Ghana’s cities, especially Accra, Kumasi, and Takoradi, are experiencing rapid urbanization. With this surge comes a demand for housing that is not only affordable but also efficient, resilient, and intelligent. Conventional housing models no longer suffice in a world where climate change, energy costs, and technological disruptions dominate the conversation.

Smart housing: homes equipped with technology to optimize energy use, improve security, and enhance quality of life. From smart lighting and remote-controlled appliances to water conservation systems and solar-powered electricity, these features are no longer luxuries; they are necessities in modern urban living.

Sustainability is no longer a buzzword. It’s a requirement. As Ghana continues to feel the effects of climate change, rising temperatures, water scarcity, and environmental degradation, the real estate sector must lead the way in adopting eco-friendly practices.

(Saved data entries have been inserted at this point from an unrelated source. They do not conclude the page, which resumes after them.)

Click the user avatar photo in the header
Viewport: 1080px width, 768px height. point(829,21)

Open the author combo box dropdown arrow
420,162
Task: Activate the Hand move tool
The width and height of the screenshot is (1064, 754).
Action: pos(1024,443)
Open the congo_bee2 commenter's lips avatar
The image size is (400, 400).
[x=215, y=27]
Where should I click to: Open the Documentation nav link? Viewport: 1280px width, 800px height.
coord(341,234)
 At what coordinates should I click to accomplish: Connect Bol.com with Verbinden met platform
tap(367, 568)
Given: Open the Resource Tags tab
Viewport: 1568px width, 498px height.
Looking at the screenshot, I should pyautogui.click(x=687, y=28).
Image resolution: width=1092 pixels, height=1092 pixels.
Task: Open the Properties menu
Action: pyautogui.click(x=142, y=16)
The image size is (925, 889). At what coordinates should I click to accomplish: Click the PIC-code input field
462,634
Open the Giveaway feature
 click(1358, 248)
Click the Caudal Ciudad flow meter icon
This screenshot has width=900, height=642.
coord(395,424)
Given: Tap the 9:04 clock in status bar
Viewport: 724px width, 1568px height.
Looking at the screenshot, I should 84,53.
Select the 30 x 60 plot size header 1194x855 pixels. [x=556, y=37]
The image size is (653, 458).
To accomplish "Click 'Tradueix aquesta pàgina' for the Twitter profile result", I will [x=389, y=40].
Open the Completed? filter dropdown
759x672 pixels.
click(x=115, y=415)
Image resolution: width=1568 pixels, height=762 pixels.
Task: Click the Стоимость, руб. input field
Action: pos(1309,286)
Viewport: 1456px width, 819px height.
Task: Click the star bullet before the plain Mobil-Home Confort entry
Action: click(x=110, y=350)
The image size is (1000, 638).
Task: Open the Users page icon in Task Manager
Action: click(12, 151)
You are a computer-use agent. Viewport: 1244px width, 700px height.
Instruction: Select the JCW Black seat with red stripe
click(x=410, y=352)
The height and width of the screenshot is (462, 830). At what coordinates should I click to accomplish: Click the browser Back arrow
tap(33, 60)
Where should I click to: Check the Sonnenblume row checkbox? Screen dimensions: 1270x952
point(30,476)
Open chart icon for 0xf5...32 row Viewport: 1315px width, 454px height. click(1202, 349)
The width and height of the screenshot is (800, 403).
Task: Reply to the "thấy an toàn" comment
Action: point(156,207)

Sustainable construction means using materials that reduce environmental impact. It means prioritizing energy-efficient designs, promoting natural ventilation, harvesting rainwater, and installing solar panels. But it also goes deeper, into how we plan our communities, use land, and connect buildings with nature through green spaces and landscaping.

Prop Tech (Property Technology) is revolutionizing how properties are built, sold, and managed. From virtual property tours and AI-driven property matching to smart construction tools and digital mortgage processing, Ghana is witnessing a gradual but steady rise in tech-enabled real estate.

Developers are increasingly integrating Internet of Things (IoT) devices, building management systems, and remote monitoring solutions into their projects. These not only reduce long-term operational costs but also offer residents unmatched convenience and security.

Ghana faces unique challenges: complex land acquisition processes, expensive imported materials, limited access to mortgage financing, and regulatory bottlenecks. However, these hurdles are also propelling innovation. Developers are experimenting with recycled materials, compressed earth blocks, modular homes, and alternative financing models like co-investment and rent-to-own schemes.

Several pioneering projects are already setting the pace. Eco-conscious residential communities are popping up on the outskirts of Accra. Young startups are piloting green tech in underserved areas. The Ministry of Works and Housing has begun promoting energy codes for buildings, signalling a policy shift in Favor of sustainable construction.

The future of real estate in Ghana depends not just on developers or policymakers; it requires a coalition of stake holders: architects, engineers, environmentalists, financiers, and homebuyers. It’s about rethinking the housing value chain from concept to construction, from financing to furnishing. Educating the public on the benefits of smart and green homes, creating accessible financing structures for sustainable buildings, and incentivizing innovation must become national priorities.

As Housing in Ghana Magazine continues to spotlight thought leaders and groundbreaking developments, this edition sets the tone for a new era, one where Ghana positions itself as a leader in smart, sustainable housing on the African continent. By building smarter and living greener, we’re not only creating better homes, but we’re also securing a better future.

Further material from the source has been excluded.